• **Trecho do texto**:
•••••

Um veredito de culpado, que pode significar uma sentença de prisão perpétua obrigatória no caso de Chapo, parece certo. O governo obliterou metodicamente qualquer dúvida razoável sobre o status dele como um líder implacável de um “empreendimento criminoso” conhecido como Cartel de Sinaloa.
Chapo pode ter recusado sua chance de ter a última palavra, mas mesmo sem o testemunho dele, o julgamento já foi praticamente um drama shakespeariano. Cada dia trazia novos contos insanos de subornos, assassinatos e traições. Teve um nível de melodrama de novela mexicana, como quando Chapo e a esposa usaram blazers de veludo vermelho combinando para mostrar solidariedade contra a amante dele, que ficou sentada no banco das testemunhas enquanto os promotores liam em voz alta as mensagens de texto picantes do chefe do tráfico para o júri.
E teve até comédia, como quando a luz acabou brevemente no tribunal, criando alguns segundos tensos na escuridão. Quando as luzes voltaram, um repórter veterano do tribunal de Nova York soltou “Ele sumiu!” pra todo mundo ouvir. Chapo, conhecido por suas fugas mirabolantes, continuava sentado na mesa da defesa, fazendo todo mundo presente rir, menos os guardas do tribunal, que olharam preocupados para a mesa e, sem dúvida, suspiraram aliviados depois.
O espetáculo real, claro, foi das testemunhas, particularmente de 13 “testemunhas cooperantes” que fizeram parte da organização de Chapo, mas mudaram de lado em troca de leniência (um acordo com benefícios para a pena) em seus próprios casos. Aqui vão as 10 histórias mais bizarras do julgamento.
10) A Arepa Envenenada
Antes de ser um dos principais fornecedores de cocaína para El Chapo, o traficante Jorge Cifuentes era só um moleque punk trancado numa prisão colombiana. Ele queria ascender nos escalões do Cartel de Medellín, então concordou em assassinar outro detento que tinha uma rusga com o sócio de Pablo Escobar José Gonzalo Rodríguez Gancha, aka El Mexicano.
Segundo Cifuentes, o cartel deu a ele três métodos para realizar o ataque: uma faca, uma granada e cianureto. Ele escolheu colocar o veneno numa arepa na cozinha da prisão que chegou até o prato do alvo. O plano deu errado quando o cara perdeu o apetite. Cifuentes mais tarde desistiu depois de tentar com a granada (ele nunca usou a faca). Apesar de seu fracasso como assassino, Cifuentes mais tarde enviou centenas de toneladas de cocaína para os EUA através do México.

•••••

• **Tarefas do exercício**:
1. Transcreva do texto sobre o julgamento de Chapo a passagem que começa em "O espetáculo real, claro, foi" e segue até "aka El Mexicano.".
2. Prossiga com o texto sobre o julgamento de Chapo a partir da última frase apresentada.

•••••

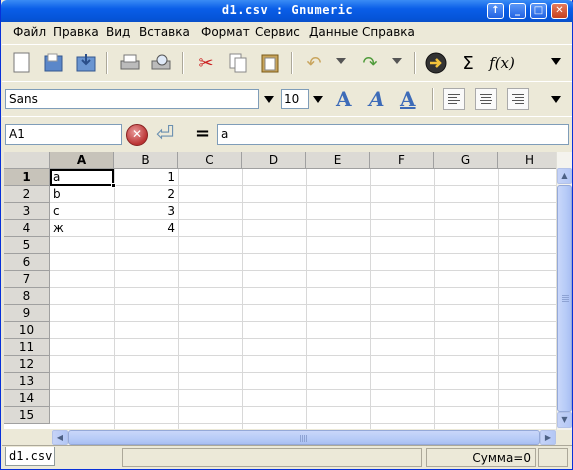  What do you see at coordinates (161, 63) in the screenshot?
I see `print-preview-icon` at bounding box center [161, 63].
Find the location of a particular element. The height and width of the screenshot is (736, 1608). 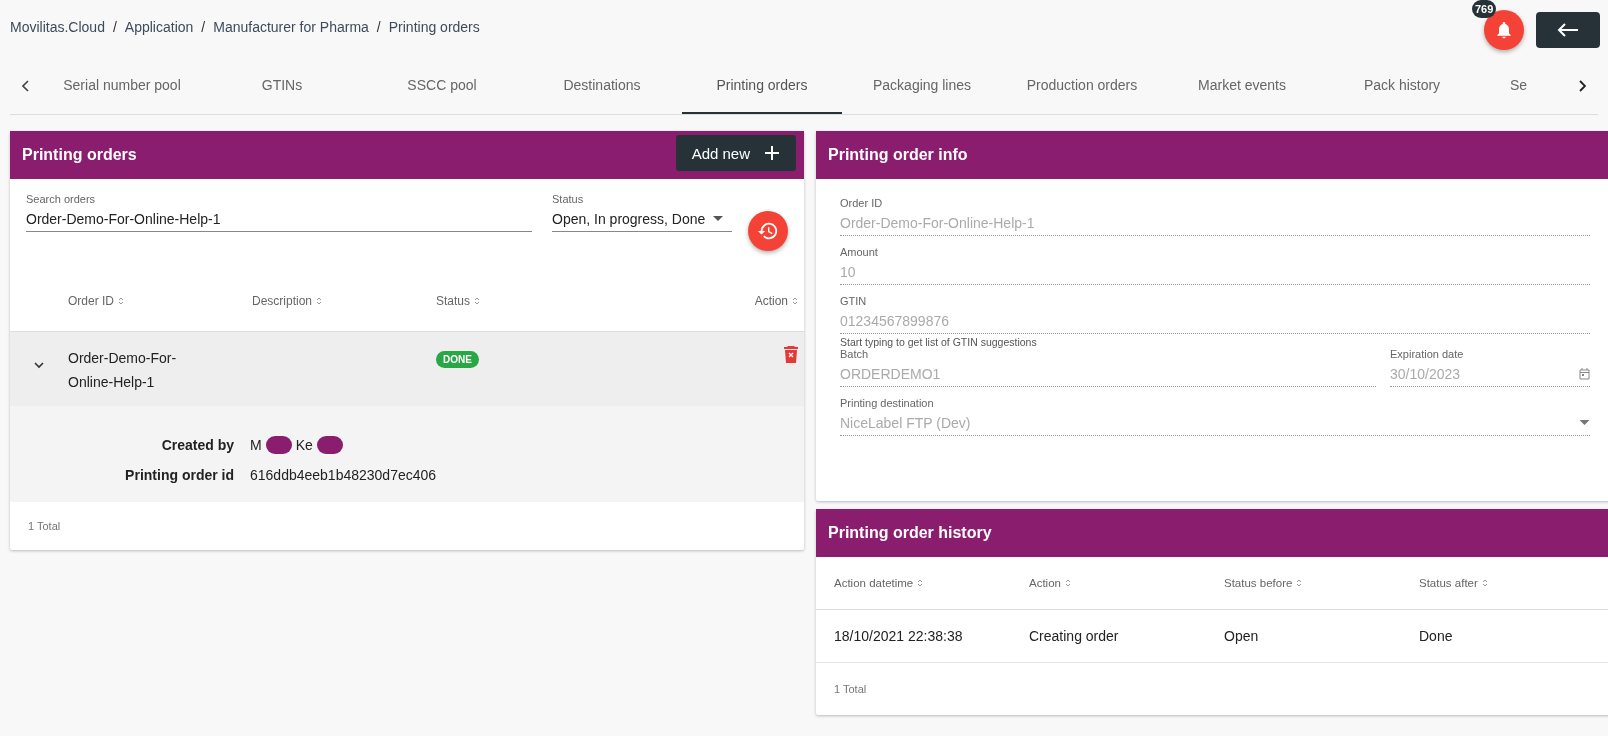

card-title: Printing order history is located at coordinates (910, 533).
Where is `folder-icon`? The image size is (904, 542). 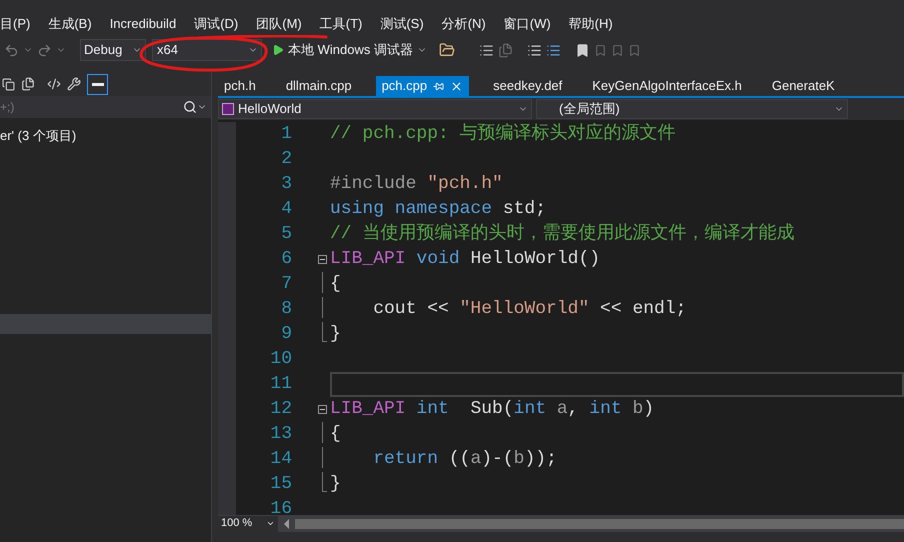
folder-icon is located at coordinates (446, 50).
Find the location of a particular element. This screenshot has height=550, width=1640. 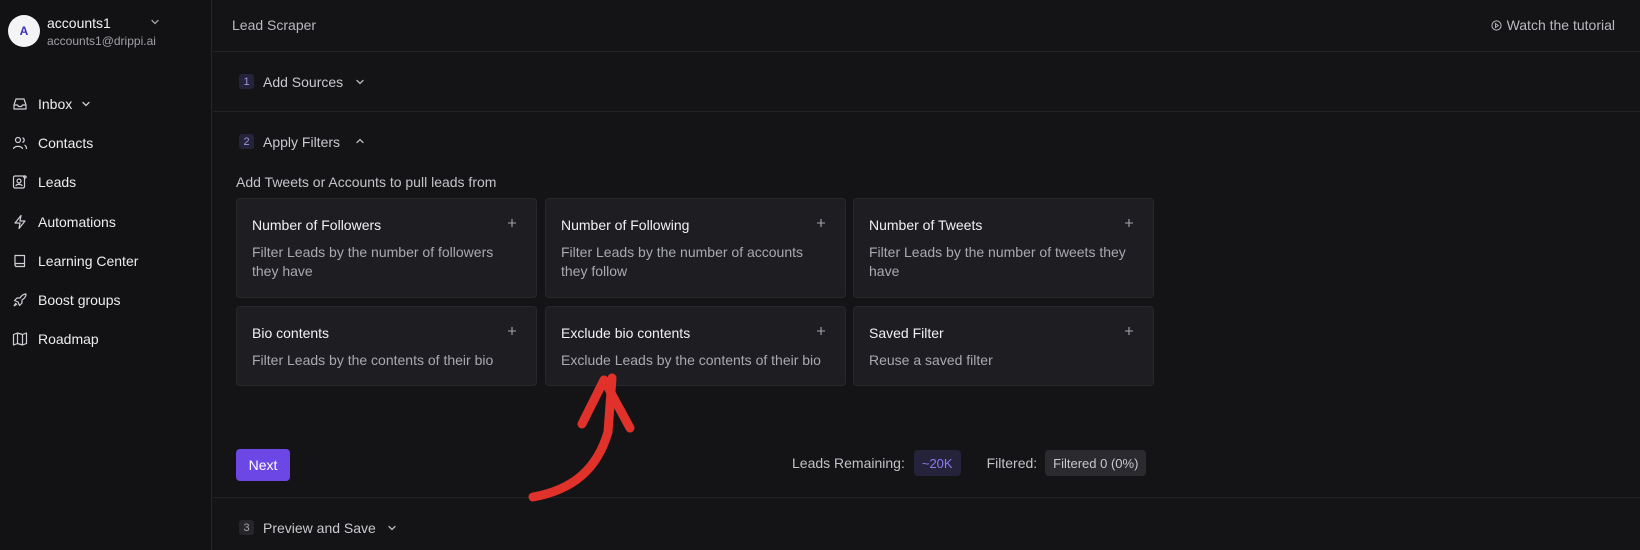

sidebar-item-leads: Leads is located at coordinates (106, 182).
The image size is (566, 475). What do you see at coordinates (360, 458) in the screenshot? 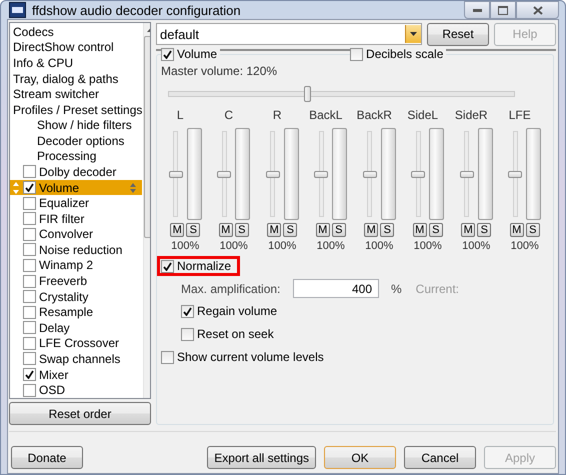
I see `dialog-button: OK` at bounding box center [360, 458].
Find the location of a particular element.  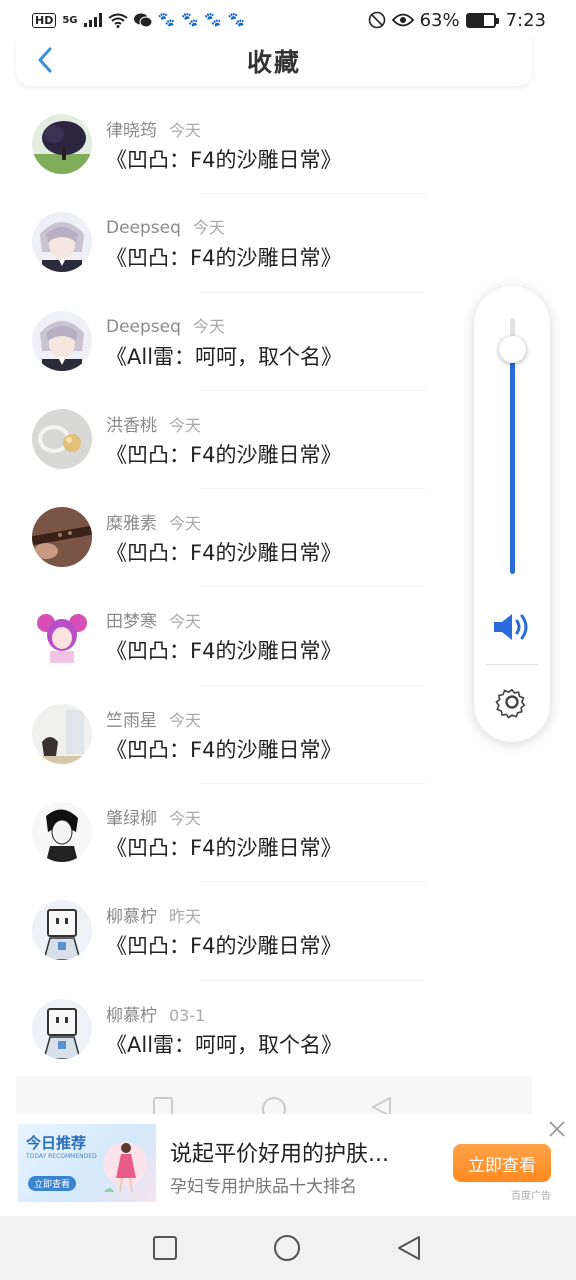

speaker-icon is located at coordinates (512, 627).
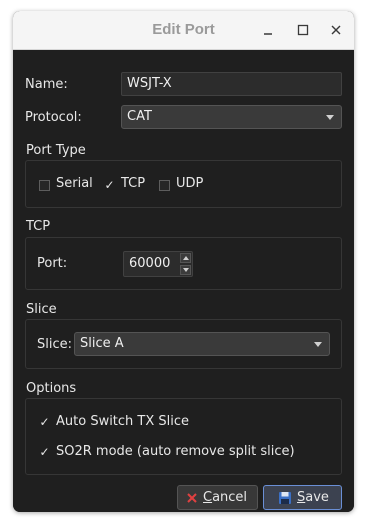  Describe the element at coordinates (44, 186) in the screenshot. I see `serial-checkbox` at that location.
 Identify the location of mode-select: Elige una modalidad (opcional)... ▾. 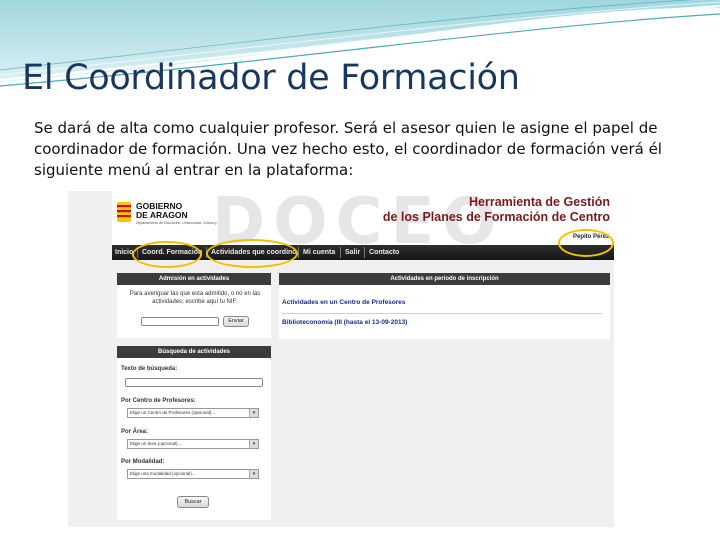
(193, 474).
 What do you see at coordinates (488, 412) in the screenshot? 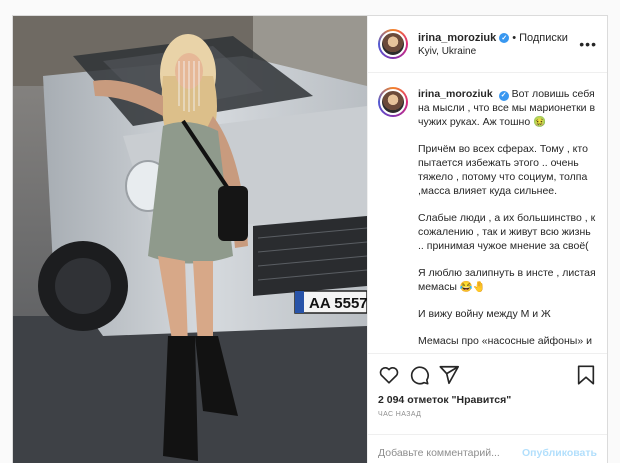
I see `post-timestamp: час назад` at bounding box center [488, 412].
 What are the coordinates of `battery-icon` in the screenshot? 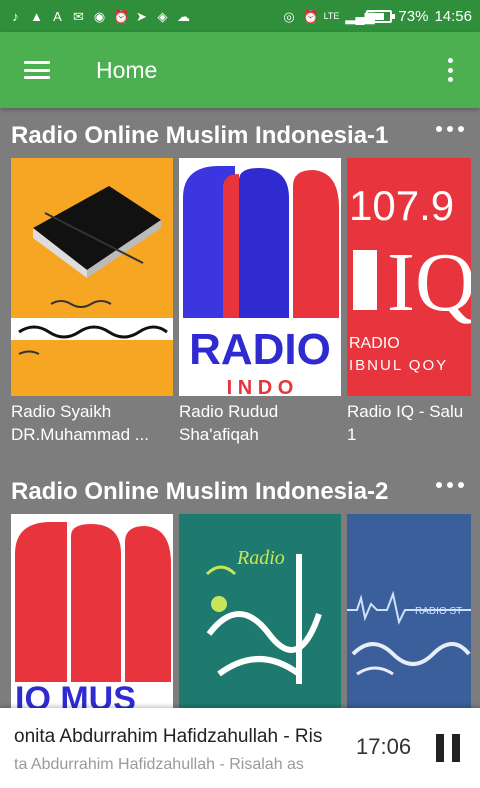 It's located at (381, 16).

•••••

• **Resultados por tarefa**:
1.
O espetáculo real, claro, foi das testemunhas, particularmente de 13 “testemunhas cooperantes” que fizeram parte da organização de Chapo, mas mudaram de lado em troca de leniência (um acordo com benefícios para a pena) em seus próprios casos. Aqui vão as 10 histórias mais bizarras do julgamento.
10) A Arepa Envenenada
Antes de ser um dos principais fornecedores de cocaína para El Chapo, o traficante Jorge Cifuentes era só um moleque punk trancado numa prisão colombiana. Ele queria ascender nos escalões do Cartel de Medellín, então concordou em assassinar outro detento que tinha uma rusga com o sócio de Pablo Escobar José Gonzalo Rodríguez Gancha, aka El Mexicano.

2.
9) A Caixa de Viagra
Num esforço para corroborar testemunhos entre os cooperadores, a promotoria pediu a várias testemunhas para descrever seu primeiro encontro com El Chapo. A maioria começava do mesmo jeito: o convidado embarcava num velho Cessna de Culiacán, Sinaloa, para um esconderijo nas montanhas. Eles aterrissavam numa pista clandestina, que era bastante inclinada para desacelerar o avião. Parece uma experiência aflitiva, mas para Pedro Flores, o que aconteceu a seguir foi mais assustador.
Flores e seu irmão gêmeo, Margarito, de Chicago, eram dois dos principais distribuidores de Chapo nos EUA. No caminho para sua primeira reunião de negócios com Chapo, Pedro disse que passou por um homem nu e acorrentado num poste, provavelmente como tortura por ter irritado Chapo de alguma maneira. Pedro estava vestido como um gringo – usando um shorts jeans – e lembra que Chapo o recebeu com uma piada, perguntando por que “eu não tinha conseguido comprar o resto da calça”. Em uma visita subsequente de Chapo, Pedro comprou um presente de brincadeira: “um shorts jeans e uma grande caixa de Viagra”. Flores riu por último de novo quando se tornou informante do DEA e gravou Chapo discutindo uma compra de heroína.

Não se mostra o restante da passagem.